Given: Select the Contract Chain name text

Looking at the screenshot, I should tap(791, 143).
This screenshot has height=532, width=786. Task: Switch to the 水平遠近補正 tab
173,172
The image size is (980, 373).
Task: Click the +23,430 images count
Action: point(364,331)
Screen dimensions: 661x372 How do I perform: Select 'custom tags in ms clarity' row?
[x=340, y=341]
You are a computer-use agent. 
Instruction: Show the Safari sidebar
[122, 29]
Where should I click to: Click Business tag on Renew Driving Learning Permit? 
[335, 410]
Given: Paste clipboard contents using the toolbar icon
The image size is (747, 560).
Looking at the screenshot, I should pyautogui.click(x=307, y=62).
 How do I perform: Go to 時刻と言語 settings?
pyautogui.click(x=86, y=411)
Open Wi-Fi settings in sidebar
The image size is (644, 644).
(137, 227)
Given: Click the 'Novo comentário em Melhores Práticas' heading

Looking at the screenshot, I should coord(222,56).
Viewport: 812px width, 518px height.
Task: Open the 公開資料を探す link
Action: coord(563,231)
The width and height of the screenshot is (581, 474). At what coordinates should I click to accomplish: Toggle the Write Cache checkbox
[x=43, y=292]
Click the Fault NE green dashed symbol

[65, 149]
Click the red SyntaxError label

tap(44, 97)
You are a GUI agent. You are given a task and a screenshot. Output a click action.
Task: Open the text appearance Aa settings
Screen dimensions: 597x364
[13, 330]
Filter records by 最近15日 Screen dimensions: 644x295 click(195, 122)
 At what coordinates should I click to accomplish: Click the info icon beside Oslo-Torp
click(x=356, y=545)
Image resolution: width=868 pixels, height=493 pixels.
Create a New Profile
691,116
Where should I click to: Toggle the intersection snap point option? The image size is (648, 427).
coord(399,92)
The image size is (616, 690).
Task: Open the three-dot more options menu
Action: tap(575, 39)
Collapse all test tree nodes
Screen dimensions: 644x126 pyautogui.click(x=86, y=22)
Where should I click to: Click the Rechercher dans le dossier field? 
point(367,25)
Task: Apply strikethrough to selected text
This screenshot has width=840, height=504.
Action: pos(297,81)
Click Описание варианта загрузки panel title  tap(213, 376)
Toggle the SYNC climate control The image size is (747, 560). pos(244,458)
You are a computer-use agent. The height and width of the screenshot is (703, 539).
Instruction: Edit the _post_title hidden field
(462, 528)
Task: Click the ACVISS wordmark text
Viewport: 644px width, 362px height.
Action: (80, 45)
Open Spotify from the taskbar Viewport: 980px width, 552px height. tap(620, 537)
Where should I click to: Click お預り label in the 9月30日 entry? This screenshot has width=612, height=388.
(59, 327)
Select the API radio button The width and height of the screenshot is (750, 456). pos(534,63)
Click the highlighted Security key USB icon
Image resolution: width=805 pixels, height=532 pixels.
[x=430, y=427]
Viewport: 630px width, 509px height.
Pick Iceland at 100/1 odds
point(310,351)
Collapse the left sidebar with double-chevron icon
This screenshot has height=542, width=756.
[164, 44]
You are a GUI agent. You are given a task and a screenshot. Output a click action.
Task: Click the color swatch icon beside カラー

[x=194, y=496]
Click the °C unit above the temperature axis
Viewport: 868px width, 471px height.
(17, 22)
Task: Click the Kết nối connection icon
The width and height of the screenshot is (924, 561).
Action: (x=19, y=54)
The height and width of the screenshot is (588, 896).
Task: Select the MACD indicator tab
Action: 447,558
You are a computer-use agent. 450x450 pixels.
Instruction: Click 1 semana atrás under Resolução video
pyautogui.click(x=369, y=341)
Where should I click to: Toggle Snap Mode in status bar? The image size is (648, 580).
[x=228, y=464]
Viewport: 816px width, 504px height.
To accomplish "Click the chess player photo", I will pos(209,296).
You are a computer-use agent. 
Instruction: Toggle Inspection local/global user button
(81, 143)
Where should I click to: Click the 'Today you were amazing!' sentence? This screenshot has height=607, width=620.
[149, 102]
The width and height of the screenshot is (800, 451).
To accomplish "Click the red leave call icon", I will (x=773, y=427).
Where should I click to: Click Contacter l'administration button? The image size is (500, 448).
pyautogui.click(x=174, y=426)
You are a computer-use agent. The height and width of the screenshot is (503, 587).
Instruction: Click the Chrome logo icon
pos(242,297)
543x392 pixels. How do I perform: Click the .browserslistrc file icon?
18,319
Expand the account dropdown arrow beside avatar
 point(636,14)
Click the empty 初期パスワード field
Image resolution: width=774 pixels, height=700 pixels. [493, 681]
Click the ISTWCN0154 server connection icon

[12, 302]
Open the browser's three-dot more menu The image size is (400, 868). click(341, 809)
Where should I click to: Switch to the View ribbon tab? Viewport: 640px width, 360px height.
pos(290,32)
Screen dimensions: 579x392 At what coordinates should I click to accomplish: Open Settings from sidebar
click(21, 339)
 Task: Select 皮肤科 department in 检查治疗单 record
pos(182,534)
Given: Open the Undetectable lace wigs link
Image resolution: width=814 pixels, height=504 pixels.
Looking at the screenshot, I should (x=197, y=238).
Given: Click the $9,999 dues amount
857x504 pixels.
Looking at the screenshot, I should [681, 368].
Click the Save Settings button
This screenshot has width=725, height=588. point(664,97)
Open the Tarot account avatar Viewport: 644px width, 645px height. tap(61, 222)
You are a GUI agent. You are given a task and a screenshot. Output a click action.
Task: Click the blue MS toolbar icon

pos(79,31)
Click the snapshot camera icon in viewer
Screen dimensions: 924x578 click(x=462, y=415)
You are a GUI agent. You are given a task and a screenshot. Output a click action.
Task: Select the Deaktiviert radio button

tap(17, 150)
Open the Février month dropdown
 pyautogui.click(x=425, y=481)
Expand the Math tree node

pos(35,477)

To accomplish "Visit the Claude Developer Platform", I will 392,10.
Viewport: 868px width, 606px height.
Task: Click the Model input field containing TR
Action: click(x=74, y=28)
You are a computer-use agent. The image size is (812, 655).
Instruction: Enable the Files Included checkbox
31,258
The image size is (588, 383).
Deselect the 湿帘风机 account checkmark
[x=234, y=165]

• • • • • • •

[TASK DIRECTIONS]:
Would you print exactly and only the lines of the material above that run from the line with "is (703, 539)." through the line with "Open Spotify from", both included?

[YOUR RESPONSE]:
You are a computer-use agent. The height and width of the screenshot is (703, 539).
Instruction: Edit the _post_title hidden field
(462, 528)
Task: Click the ACVISS wordmark text
Viewport: 644px width, 362px height.
Action: (80, 45)
Open Spotify from the taskbar Viewport: 980px width, 552px height. tap(620, 537)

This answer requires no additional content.